After 12 years of trying to make Windows on Arm happen, Microsoft has made Windows on Arm happen. That’s a long time to keep throwing money at a version of Windows that, historically, has lacked compatible software, reliable emulation, and capable enough performance for even light workloads. But it seems like Microsoft’s 12-year odyssey is starting to pay off now that Qualcomm’s Snapdragon X Elite and X Plus chips are turning Windows on Arm into a viable platform.
We’ve spent the past week and a half testing seven Copilot Plus PCs, representing all four Snapdragon X chips, against a slate of similar laptops running Apple Silicon, Intel Core Ultra, and AMD Ryzen processors. This isn’t the final word on Snapdragon performance — app compatibility is changing on a near-daily basis, and we’ll have full reviews for many of these laptops in the next few weeks — but we now have a good idea of how the first wave of Snapdragon X laptops stack up against the competition and how they still fall short.

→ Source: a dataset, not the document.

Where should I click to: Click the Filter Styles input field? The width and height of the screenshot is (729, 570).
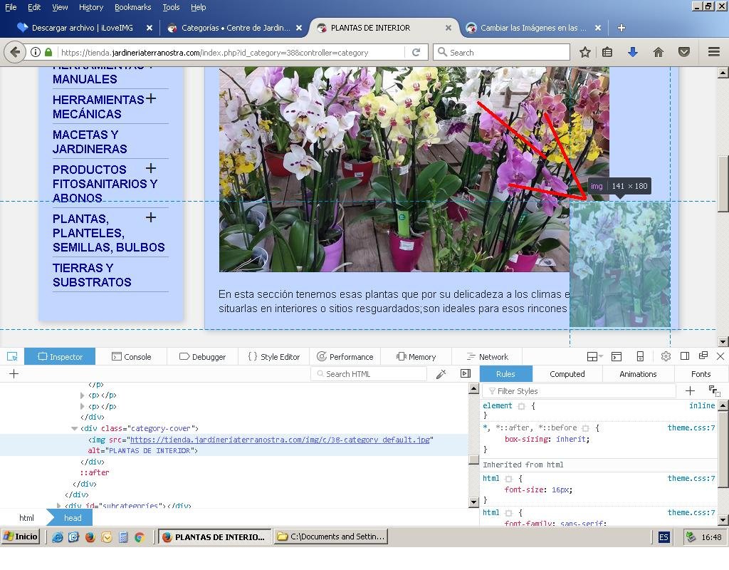(580, 391)
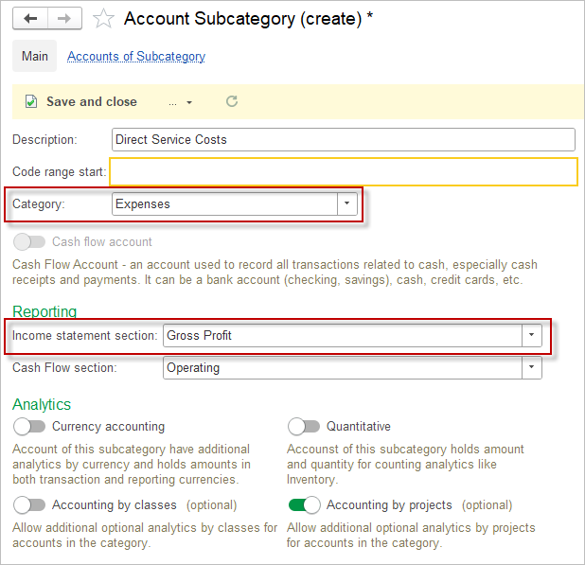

This is the fiercest Microsoft has been able to compete with MacBooks in price, performance, and battery life, and while Qualcomm’s Snapdragon chips don’t outright beat Apple’s M3 chip (with an eight-core CPU and 10-core GPU) in every single one of our benchmarks, they could make Intel and AMD scramble to catch up to another competitor — this time, on their home turf.
A new focus on power efficiency
For the last few years, laptop makers have focused on increasing power efficiency (and therefore battery life) without sacrificing performance. For Apple, that meant ditching Intel and using its own Arm-based chips; Intel wasn’t improving the power efficiency of its own fast enough.

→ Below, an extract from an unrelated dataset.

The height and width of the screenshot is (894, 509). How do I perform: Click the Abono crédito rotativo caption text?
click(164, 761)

Arm is a processor architecture with a more efficient instruction set than the x86 set found in Intel and AMD CPUs. It uses smaller, more optimized instructions, so the CPU can process tasks faster using less power, which is one reason smartphone chips are Arm-based. Microsoft’s 12-year journey to make Windows work on Arm and reap those power savings has been slow going because the chips haven’t been fast enough to run Windows and emulate apps that aren’t compatible with the Arm instruction set — until now.
Source: Qualcomm
Qualcomm currently has four Snapdragon X chips: three under the “X Elite” brand and one under “X Plus.” They all share an Adreno GPU, an NPU capable of 45 TOPS, and support for LPDDR5X memory up to 8448MHz, but their core counts and max clock speeds change as you go down the lineup, from a 12-core chip with a 3.8GHz top speed and 4.2GHz dual-core boost to a 10-core at 3.4GHz with no dual-core boost.
With the Snapdragon X Elite lineup, Qualcomm ditched the hybrid architecture of its previous laptop chips. Instead of using a mix of performance cores for heavy workloads and efficiency cores for less intensive work, Qualcomm now uses a homogeneous architecture — every chip can run both types of tasks.
Competing against its new CPUs are Apple’s hybrid core Arm chips, AMD’s homogeneous core x86 chips, and Intel’s hybrid core x86 chips. (Though Intel is adjusting its hybrid core architecture by ditching just the LP cores in its next-gen Lunar Lake chips, which arrive this fall.)
The best CPU performance Windows on Arm has ever seen
We ran Geekbench 6 and Cinebench 2024 because they work across Windows and macOS as well as on Intel and AMD’s x86 chips and Apple and Qualcomm’s Arm chips. Together, they provide a broad overview of a processor’s capabilities when handling various workloads. While we tested laptops of different sizes from different brands, these benchmarks are still a great baseline of how these chips fare compared to their competitors and how they stack up.
Single-core performance
Among the laptops we tested, Apple’s M3 chips still lead the pack in single-core performance, but Qualcomm’s Snapdragon X Elite is not far behind. The gap between them is narrowing, signaling that Windows on Arm is finally becoming competitive in terms of raw processing power.